Work to complete:
(1) Answer these questions using the passage about Dingle's clochans.
(a) What shape were clochans on the inside?
(b) How many clochans made up the group that was visited?
(c) What sent the visitors running into one of the clochans?
(2) In the passage about Dingle's clochans, reproduce word for word the part starting with "Nov. 21, 2002" and going on through "place to live.".

Excerpt to read:
════════════════
The west of Ireland, so marked by cliffs like the ones above,
seems to be proclaiming,
"Ireland ends here, not in a submissive slope, but
in a defiant and sharp precipice."
Nov. 21, 2002
From Dun Beg our
next stop was the clochans. Scattered all round Dingle,
clochans were little stone dwellings that looked like igloos,
round and tapered on the outside and square on the inside,
that served as houses for inhabitants of the peninsula, from
the Celts to the Christian monks who found in Dingle a
remote-enough place to live.
This particular
group consisted of five clochans, including a double one, in
various states of preservation. Two still had their roofs, and
we were able to test their effectiveness as rain started to
fall and we ran into one of them. While the wind blew outside,
inside the clochan only the hint of a breeze was felt, water
did not seep in except whatever blew in through the door
(which would have been covered with a skin or something,
and the temperature was noticeably warmer than outside; a cap
stone and a small fire, and this clochan could go on the
market as a "rustic" dwelling.
════════════════
[Records from a data source]
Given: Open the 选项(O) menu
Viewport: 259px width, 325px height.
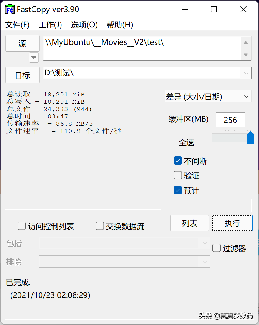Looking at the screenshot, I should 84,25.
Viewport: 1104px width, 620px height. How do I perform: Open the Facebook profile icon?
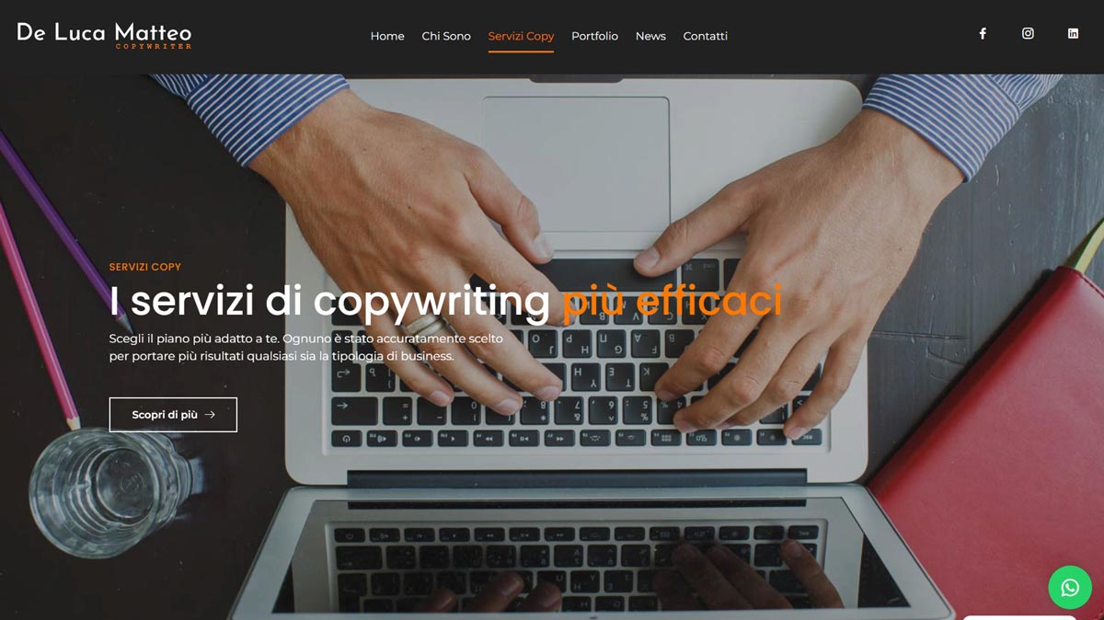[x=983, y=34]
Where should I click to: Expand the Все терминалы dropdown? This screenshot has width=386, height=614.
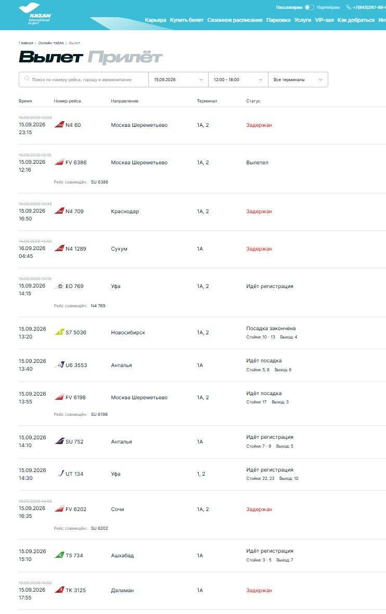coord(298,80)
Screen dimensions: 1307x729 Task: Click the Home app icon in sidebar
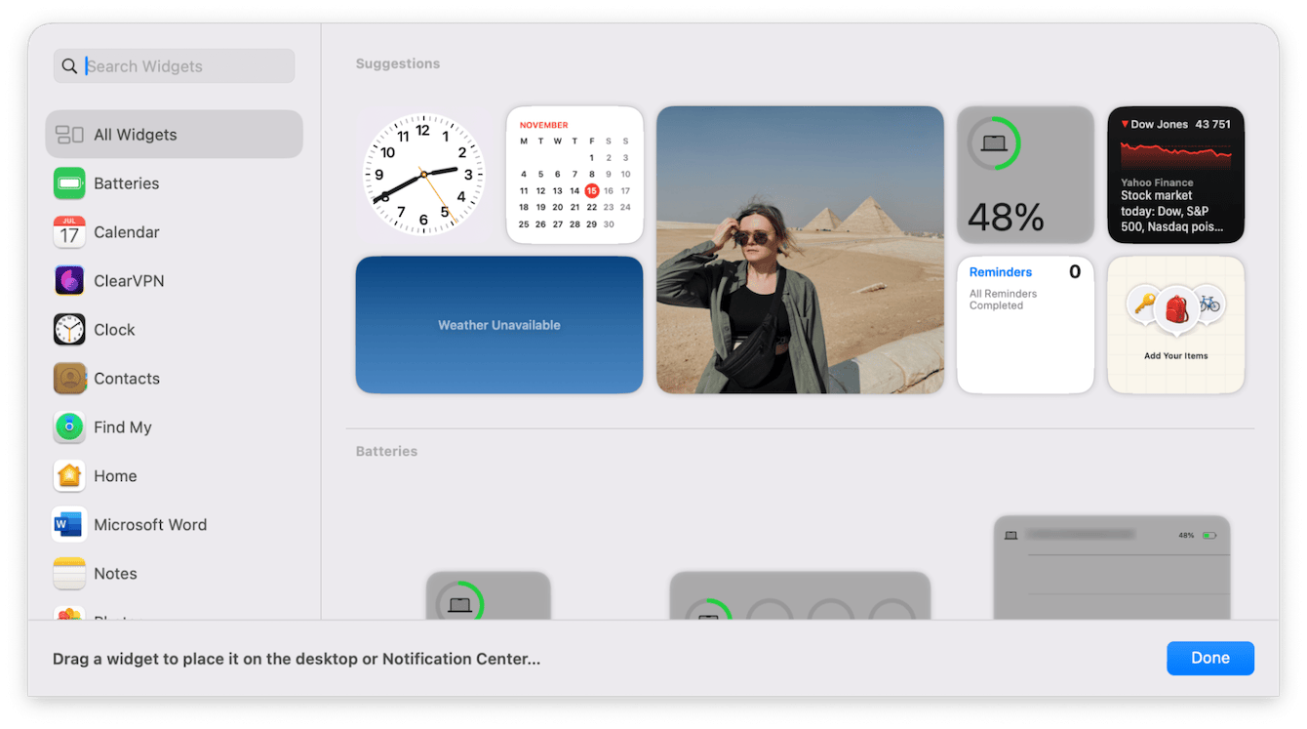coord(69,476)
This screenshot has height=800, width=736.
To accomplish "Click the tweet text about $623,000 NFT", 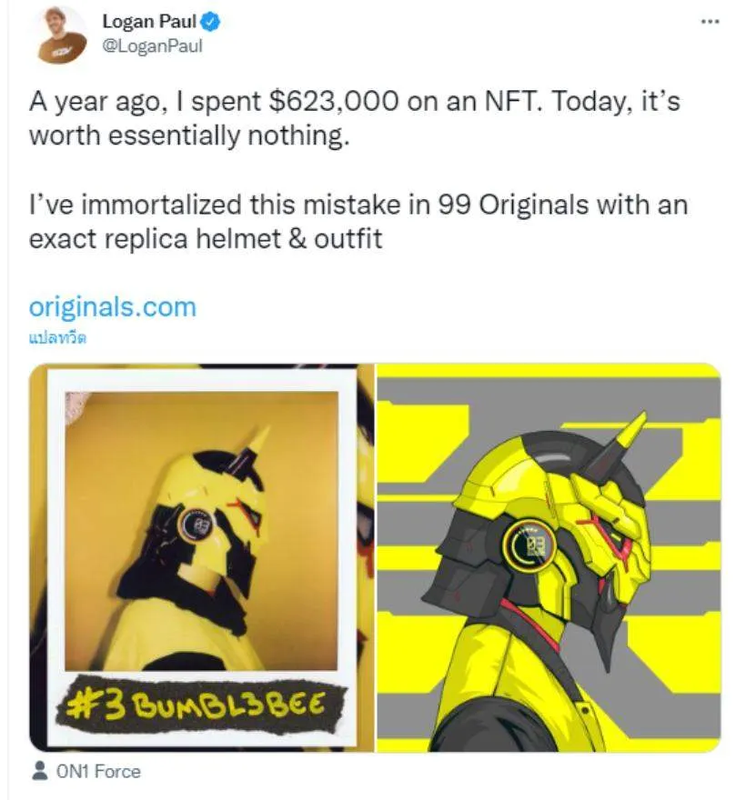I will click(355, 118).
════════════════
Answers below:
(1)
(a) Square.
(b) Five.
(c) Rain started to fall.

(2)
Nov. 21, 2002
From Dun Beg our
next stop was the clochans. Scattered all round Dingle,
clochans were little stone dwellings that looked like igloos,
round and tapered on the outside and square on the inside,
that served as houses for inhabitants of the peninsula, from
the Celts to the Christian monks who found in Dingle a
remote-enough place to live.